Task brief: Output each line of the items below as a numbered list, omitting any blank lines.

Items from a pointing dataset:
═══
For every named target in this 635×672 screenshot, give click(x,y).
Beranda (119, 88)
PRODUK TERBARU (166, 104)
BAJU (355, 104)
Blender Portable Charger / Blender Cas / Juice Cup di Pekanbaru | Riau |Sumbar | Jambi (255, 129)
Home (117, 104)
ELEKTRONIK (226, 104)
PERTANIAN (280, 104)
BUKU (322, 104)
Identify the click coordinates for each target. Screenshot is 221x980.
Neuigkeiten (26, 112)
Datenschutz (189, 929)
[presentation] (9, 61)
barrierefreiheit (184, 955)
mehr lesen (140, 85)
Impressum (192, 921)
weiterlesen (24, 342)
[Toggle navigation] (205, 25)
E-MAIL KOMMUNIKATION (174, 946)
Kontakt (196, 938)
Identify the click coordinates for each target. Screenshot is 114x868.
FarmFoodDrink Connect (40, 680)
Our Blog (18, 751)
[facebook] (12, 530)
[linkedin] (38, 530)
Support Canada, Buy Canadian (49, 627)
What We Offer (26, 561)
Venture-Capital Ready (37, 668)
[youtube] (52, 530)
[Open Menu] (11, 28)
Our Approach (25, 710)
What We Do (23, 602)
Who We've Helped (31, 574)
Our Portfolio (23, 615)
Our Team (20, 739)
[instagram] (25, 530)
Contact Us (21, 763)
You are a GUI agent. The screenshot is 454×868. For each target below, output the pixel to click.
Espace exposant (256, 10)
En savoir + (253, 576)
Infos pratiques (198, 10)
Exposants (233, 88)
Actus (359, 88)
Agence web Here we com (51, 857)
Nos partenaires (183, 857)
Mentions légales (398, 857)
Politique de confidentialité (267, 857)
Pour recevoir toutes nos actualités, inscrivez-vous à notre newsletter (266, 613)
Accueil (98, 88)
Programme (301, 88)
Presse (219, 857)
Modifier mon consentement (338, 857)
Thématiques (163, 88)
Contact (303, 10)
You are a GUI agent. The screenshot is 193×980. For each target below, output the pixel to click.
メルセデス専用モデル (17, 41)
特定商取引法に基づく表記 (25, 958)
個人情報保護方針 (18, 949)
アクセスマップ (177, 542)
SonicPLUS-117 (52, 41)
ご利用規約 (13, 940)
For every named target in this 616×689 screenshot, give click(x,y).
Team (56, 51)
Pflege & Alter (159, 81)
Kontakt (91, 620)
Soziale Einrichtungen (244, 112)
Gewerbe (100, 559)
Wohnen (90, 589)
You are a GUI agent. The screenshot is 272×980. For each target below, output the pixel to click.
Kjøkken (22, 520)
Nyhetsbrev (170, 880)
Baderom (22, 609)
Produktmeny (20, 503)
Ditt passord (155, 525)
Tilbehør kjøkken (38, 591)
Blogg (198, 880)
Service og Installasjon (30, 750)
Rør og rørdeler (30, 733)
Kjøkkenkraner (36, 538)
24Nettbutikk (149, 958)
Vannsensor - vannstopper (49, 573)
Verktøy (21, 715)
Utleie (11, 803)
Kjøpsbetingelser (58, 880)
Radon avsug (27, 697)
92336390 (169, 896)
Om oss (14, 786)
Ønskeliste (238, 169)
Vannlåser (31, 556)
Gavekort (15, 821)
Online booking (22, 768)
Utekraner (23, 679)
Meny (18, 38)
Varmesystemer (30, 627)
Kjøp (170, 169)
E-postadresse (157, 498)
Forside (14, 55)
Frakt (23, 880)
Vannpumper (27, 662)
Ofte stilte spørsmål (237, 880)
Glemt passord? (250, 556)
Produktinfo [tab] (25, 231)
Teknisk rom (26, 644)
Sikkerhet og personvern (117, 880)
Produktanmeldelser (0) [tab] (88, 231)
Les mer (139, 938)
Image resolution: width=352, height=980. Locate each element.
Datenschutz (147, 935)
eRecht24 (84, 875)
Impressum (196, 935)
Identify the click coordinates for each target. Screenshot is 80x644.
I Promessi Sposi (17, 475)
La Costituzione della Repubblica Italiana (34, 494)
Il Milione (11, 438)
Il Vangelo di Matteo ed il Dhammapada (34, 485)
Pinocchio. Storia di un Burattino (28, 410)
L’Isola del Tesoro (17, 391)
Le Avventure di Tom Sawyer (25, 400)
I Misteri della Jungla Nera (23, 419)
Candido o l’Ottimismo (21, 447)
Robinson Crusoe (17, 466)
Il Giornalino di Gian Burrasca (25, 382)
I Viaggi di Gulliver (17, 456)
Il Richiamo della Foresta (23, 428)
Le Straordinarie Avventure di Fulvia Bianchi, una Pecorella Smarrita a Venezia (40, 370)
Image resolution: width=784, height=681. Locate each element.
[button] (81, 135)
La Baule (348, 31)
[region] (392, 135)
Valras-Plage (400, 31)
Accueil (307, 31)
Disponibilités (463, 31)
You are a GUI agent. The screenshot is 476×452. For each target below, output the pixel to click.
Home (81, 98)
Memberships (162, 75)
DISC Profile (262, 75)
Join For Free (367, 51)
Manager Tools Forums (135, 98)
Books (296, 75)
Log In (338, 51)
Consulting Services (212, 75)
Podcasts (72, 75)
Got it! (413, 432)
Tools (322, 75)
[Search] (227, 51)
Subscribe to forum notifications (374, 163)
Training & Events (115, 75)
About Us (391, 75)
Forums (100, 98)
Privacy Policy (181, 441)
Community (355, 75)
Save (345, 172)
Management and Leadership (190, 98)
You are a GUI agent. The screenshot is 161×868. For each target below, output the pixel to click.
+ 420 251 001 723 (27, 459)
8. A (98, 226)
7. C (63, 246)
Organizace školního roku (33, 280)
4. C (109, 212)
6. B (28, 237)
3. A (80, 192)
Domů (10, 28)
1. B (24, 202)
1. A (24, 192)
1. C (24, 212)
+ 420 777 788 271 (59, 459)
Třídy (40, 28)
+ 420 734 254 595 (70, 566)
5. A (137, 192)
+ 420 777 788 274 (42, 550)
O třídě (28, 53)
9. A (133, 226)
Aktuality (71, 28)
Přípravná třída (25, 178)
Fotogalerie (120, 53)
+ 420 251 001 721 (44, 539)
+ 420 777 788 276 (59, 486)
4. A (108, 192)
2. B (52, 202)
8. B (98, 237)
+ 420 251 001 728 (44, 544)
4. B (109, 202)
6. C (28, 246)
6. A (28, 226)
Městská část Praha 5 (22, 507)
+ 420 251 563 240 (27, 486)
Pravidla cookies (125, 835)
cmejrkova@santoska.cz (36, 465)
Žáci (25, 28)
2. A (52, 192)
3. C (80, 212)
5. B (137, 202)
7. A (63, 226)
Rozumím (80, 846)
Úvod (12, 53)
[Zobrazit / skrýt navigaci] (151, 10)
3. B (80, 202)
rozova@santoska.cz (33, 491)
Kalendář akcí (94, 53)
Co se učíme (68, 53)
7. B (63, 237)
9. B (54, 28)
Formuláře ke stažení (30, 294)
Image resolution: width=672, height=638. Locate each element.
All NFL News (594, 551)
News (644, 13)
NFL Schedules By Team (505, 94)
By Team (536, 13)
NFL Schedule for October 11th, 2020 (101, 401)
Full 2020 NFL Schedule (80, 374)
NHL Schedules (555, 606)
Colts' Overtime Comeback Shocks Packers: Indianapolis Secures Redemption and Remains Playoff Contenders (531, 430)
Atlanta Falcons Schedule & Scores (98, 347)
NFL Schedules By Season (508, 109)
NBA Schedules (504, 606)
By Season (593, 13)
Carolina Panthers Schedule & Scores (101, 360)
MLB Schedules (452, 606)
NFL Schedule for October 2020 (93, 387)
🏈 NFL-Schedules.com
═══
Expected answer:
1. For every named target in this 635×672 screenshot, give click(x,y).
2. Beranda (119, 88)
3. PRODUK TERBARU (166, 104)
4. BAJU (355, 104)
5. Blender Portable Charger / Blender Cas / Juice Cup di Pekanbaru | Riau |Sumbar | Jambi (255, 129)
6. Home (117, 104)
7. ELEKTRONIK (226, 104)
8. PERTANIAN (280, 104)
9. BUKU (322, 104)
10. Identify the click coordinates for each target. Screenshot is 221x980.
11. Neuigkeiten (26, 112)
12. Datenschutz (189, 929)
13. [presentation] (9, 61)
14. barrierefreiheit (184, 955)
15. mehr lesen (140, 85)
16. Impressum (192, 921)
17. weiterlesen (24, 342)
18. [Toggle navigation] (205, 25)
19. E-MAIL KOMMUNIKATION (174, 946)
20. Kontakt (196, 938)
21. Identify the click coordinates for each target. Screenshot is 114x868.
22. FarmFoodDrink Connect (40, 680)
23. Our Blog (18, 751)
24. [facebook] (12, 530)
25. [linkedin] (38, 530)
26. Support Canada, Buy Canadian (49, 627)
27. What We Offer (26, 561)
28. Venture-Capital Ready (37, 668)
29. [youtube] (52, 530)
30. [Open Menu] (11, 28)
31. Our Approach (25, 710)
32. What We Do (23, 602)
33. Who We've Helped (31, 574)
34. Our Portfolio (23, 615)
35. Our Team (20, 739)
36. [instagram] (25, 530)
37. Contact Us (21, 763)
38. You are a GUI agent. The screenshot is 454×868. For each target below, output the pixel to click.
39. Espace exposant (256, 10)
40. En savoir + (253, 576)
41. Infos pratiques (198, 10)
42. Exposants (233, 88)
43. Actus (359, 88)
44. Agence web Here we com (51, 857)
45. Nos partenaires (183, 857)
46. Mentions légales (398, 857)
47. Politique de confidentialité (267, 857)
48. Pour recevoir toutes nos actualités, inscrivez-vous à notre newsletter (266, 613)
49. Accueil (98, 88)
50. Programme (301, 88)
51. Presse (219, 857)
52. Modifier mon consentement (338, 857)
53. Thématiques (163, 88)
54. Contact (303, 10)
55. You are a GUI agent. The screenshot is 193×980. For each target below, output the pixel to click.
56. メルセデス専用モデル (17, 41)
57. 特定商取引法に基づく表記 (25, 958)
58. 個人情報保護方針 (18, 949)
59. アクセスマップ (177, 542)
60. SonicPLUS-117 (52, 41)
61. ご利用規約 (13, 940)
62. For every named target in this 616×689 screenshot, give click(x,y).
63. Team (56, 51)
64. Pflege & Alter (159, 81)
65. Kontakt (91, 620)
66. Soziale Einrichtungen (244, 112)
67. Gewerbe (100, 559)
68. Wohnen (90, 589)
69. You are a GUI agent. The screenshot is 272×980. For each target below, output the pixel to click.
70. Kjøkken (22, 520)
71. Nyhetsbrev (170, 880)
72. Baderom (22, 609)
73. Produktmeny (20, 503)
74. Ditt passord (155, 525)
75. Tilbehør kjøkken (38, 591)
76. Blogg (198, 880)
77. Service og Installasjon (30, 750)
78. Rør og rørdeler (30, 733)
79. Kjøkkenkraner (36, 538)
80. 24Nettbutikk (149, 958)
81. Vannsensor - vannstopper (49, 573)
82. Verktøy (21, 715)
83. Utleie (11, 803)
84. Kjøpsbetingelser (58, 880)
85. Radon avsug (27, 697)
86. 92336390 (169, 896)
87. Om oss (14, 786)
88. Ønskeliste (238, 169)
89. Vannlåser (31, 556)
90. Gavekort (15, 821)
91. Online booking (22, 768)
92. Utekraner (23, 679)
93. Meny (18, 38)
94. Varmesystemer (30, 627)
95. Kjøp (170, 169)
96. E-postadresse (157, 498)
97. Forside (14, 55)
98. Frakt (23, 880)
99. Vannpumper (27, 662)
100. Ofte stilte spørsmål (237, 880)
101. Glemt passord? (250, 556)
102. Produktinfo [tab] (25, 231)
103. Teknisk rom (26, 644)
104. Sikkerhet og personvern (117, 880)
105. Produktanmeldelser (0) [tab] (88, 231)
106. Les mer (139, 938)
107. Image resolution: width=352, height=980. Locate each element.
108. Datenschutz (147, 935)
109. eRecht24 (84, 875)
110. Impressum (196, 935)
111. Identify the click coordinates for each target. Screenshot is 80x644.
112. I Promessi Sposi (17, 475)
113. La Costituzione della Repubblica Italiana (34, 494)
114. Il Milione (11, 438)
115. Il Vangelo di Matteo ed il Dhammapada (34, 485)
116. Pinocchio. Storia di un Burattino (28, 410)
117. L’Isola del Tesoro (17, 391)
118. Le Avventure di Tom Sawyer (25, 400)
119. I Misteri della Jungla Nera (23, 419)
120. Candido o l’Ottimismo (21, 447)
121. Robinson Crusoe (17, 466)
122. Il Giornalino di Gian Burrasca (25, 382)
123. I Viaggi di Gulliver (17, 456)
124. Il Richiamo della Foresta (23, 428)
125. Le Straordinarie Avventure di Fulvia Bianchi, una Pecorella Smarrita a Venezia (40, 370)
126. Image resolution: width=784, height=681. Locate each element.
127. [button] (81, 135)
128. La Baule (348, 31)
129. [region] (392, 135)
130. Valras-Plage (400, 31)
131. Accueil (307, 31)
132. Disponibilités (463, 31)
133. You are a GUI agent. The screenshot is 476×452. For each target below, output the pixel to click.
134. Home (81, 98)
135. Memberships (162, 75)
136. DISC Profile (262, 75)
137. Join For Free (367, 51)
138. Manager Tools Forums (135, 98)
139. Books (296, 75)
140. Log In (338, 51)
141. Consulting Services (212, 75)
142. Podcasts (72, 75)
143. Got it! (413, 432)
144. Tools (322, 75)
145. [Search] (227, 51)
146. Subscribe to forum notifications (374, 163)
147. Training & Events (115, 75)
148. About Us (391, 75)
149. Forums (100, 98)
150. Privacy Policy (181, 441)
151. Community (355, 75)
152. Save (345, 172)
153. Management and Leadership (190, 98)
154. You are a GUI agent. The screenshot is 161×868. For each target below, output the pixel to click.
155. + 420 251 001 723 (27, 459)
156. 8. A (98, 226)
157. 7. C (63, 246)
158. Organizace školního roku (33, 280)
159. 4. C (109, 212)
160. 6. B (28, 237)
161. 3. A (80, 192)
162. Domů (10, 28)
163. 1. B (24, 202)
164. 1. A (24, 192)
165. 1. C (24, 212)
166. + 420 777 788 271 (59, 459)
167. Třídy (40, 28)
168. + 420 734 254 595 (70, 566)
169. 5. A (137, 192)
170. + 420 777 788 274 (42, 550)
171. O třídě (28, 53)
172. 9. A (133, 226)
173. Aktuality (71, 28)
174. Přípravná třída (25, 178)
175. Fotogalerie (120, 53)
176. + 420 251 001 721 (44, 539)
177. + 420 777 788 276 (59, 486)
178. 4. A (108, 192)
179. 2. B (52, 202)
180. 8. B (98, 237)
181. + 420 251 001 728 (44, 544)
182. 4. B (109, 202)
183. 6. C (28, 246)
184. 6. A (28, 226)
185. Městská část Praha 5 (22, 507)
186. + 420 251 563 240 (27, 486)
187. Pravidla cookies (125, 835)
188. cmejrkova@santoska.cz (36, 465)
189. Žáci (25, 28)
190. 2. A (52, 192)
191. 3. C (80, 212)
192. 5. B (137, 202)
193. 7. A (63, 226)
194. Rozumím (80, 846)
195. Úvod (12, 53)
196. [Zobrazit / skrýt navigaci] (151, 10)
197. 3. B (80, 202)
198. rozova@santoska.cz (33, 491)
199. Kalendář akcí (94, 53)
200. Co se učíme (68, 53)
201. 7. B (63, 237)
202. 9. B (54, 28)
203. Formuláře ke stažení (30, 294)
204. Image resolution: width=672, height=638. Locate each element.
205. All NFL News (594, 551)
206. News (644, 13)
207. NFL Schedules By Team (505, 94)
208. By Team (536, 13)
209. NFL Schedule for October 11th, 2020 (101, 401)
210. Full 2020 NFL Schedule (80, 374)
211. NHL Schedules (555, 606)
212. Colts' Overtime Comeback Shocks Packers: Indianapolis Secures Redemption and Remains Playoff Contenders (531, 430)
213. Atlanta Falcons Schedule & Scores (98, 347)
214. NFL Schedules By Season (508, 109)
215. NBA Schedules (504, 606)
216. By Season (593, 13)
217. Carolina Panthers Schedule & Scores (101, 360)
218. MLB Schedules (452, 606)
219. NFL Schedule for October 2020 (93, 387)
220. 🏈 NFL-Schedules.com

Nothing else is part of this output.